|CIVIL AND ENVIRONMENTAL ENGINEERING|
CIVIL AND ENVIRONMENTAL ENGINEERING
Rehabilitating a better bridge
Hundreds of aging bridges are nearing the end of their useful lives. But replacing them is costly. What's a bridge owner to do? Professor Lawrence Bank has come up with a solution temporarily strengthening them by using composite strips attached to the underside of the bridge. Wisconsin, for instance, has hundreds of concrete bridges that were built 60 or 70 years ago. Many of the bridges are still functional, but are deteriorating.
From Bank's perspective, these kinds of bridges are ideal candidates for fiber-reinforced polymer (FRP) plates, or strips, that can be attached to the underside of the bridge. The plates are held in place by fasteners that are shot into the concrete by a power-actuated fastening gun (similar to a pneumatic nail gun). The sheer force of shooting the fastener with a nail gun creates a bond between the fastener surface and the concrete, making for a secure connection.
A key factor in using the FRP plates is a bridge's "sufficiency number," which is an overall assessment of a bridge's condition. Bridges are typically assessed on measures such as the load they can hold, their width, safety features such as guardrails, and their general condition, according to Bank. A bridge with a sufficiency number below 50 is usually slated for replacement. But by utilizing the FRP plates, a bridge's sufficiency number can be improved enough to forestall its total replacement.
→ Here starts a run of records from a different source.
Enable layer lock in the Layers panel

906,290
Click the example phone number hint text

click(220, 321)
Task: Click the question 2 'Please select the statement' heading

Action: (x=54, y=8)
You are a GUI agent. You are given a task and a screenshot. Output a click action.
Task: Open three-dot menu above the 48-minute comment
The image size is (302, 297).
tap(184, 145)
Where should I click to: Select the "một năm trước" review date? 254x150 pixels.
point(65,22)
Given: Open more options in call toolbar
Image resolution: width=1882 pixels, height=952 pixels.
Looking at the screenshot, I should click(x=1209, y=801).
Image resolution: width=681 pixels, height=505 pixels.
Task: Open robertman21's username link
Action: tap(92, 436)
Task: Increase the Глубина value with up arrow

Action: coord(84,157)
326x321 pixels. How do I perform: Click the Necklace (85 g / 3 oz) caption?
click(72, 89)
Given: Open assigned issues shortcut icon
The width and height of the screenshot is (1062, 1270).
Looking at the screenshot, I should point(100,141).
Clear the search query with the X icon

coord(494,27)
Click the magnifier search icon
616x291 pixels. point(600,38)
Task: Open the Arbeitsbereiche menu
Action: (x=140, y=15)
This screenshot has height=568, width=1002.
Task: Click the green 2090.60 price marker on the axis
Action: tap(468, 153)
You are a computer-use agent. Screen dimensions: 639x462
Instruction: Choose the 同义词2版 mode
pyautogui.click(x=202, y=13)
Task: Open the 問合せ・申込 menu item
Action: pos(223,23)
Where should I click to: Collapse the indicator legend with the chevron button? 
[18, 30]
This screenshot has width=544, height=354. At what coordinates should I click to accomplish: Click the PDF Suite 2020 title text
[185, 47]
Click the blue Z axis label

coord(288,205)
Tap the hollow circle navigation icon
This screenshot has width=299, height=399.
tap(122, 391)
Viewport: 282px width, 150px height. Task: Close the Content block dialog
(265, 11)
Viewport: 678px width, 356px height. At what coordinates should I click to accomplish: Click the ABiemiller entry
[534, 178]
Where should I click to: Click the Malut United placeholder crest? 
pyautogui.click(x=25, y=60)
City, village and town governments own many of these deteriorating bridges. For some communities, replacing more than one or two bridges at any one time could be too costly. Using FRP plates would allow local governments to spread out their bridge replacements over several years.
An upgrade for asphalt
Longstanding asphalt specifications may fall by the wayside in light of a new report by Professor Hussain Bahia. The report highlights several changes to national standards that will result in better-performing asphalt that uses more new and emerging materials.
The main finding of the study is that current American Association of State Highway and Transportation Officials specifications for performance-graded asphalt binders underestimates the potential performance of modified asphalt binders. The report proposes changes to national specifications, including six new standard testing protocols, two new machines (one of which is under patent application) and a new asphalt grading system to be used nationally.
Bahia's research group has focused on studying the best methods of evaluating asphalts modified with additives such as plastics, polymers and recycled tires.
"We have developed new methods to study storage stability, workability and resistance of asphalt to heavy traffic conditions," Bahia says. "The proposed standards include criteria to account for traffic volume, traffic speed and pavement structure in selecting modified asphalts."
The report is of particular interest to materials engineers in state highway agencies as well as to materials suppliers and paving contractors responsible for modifying asphalt binders for hot-mix asphalt pavement construction.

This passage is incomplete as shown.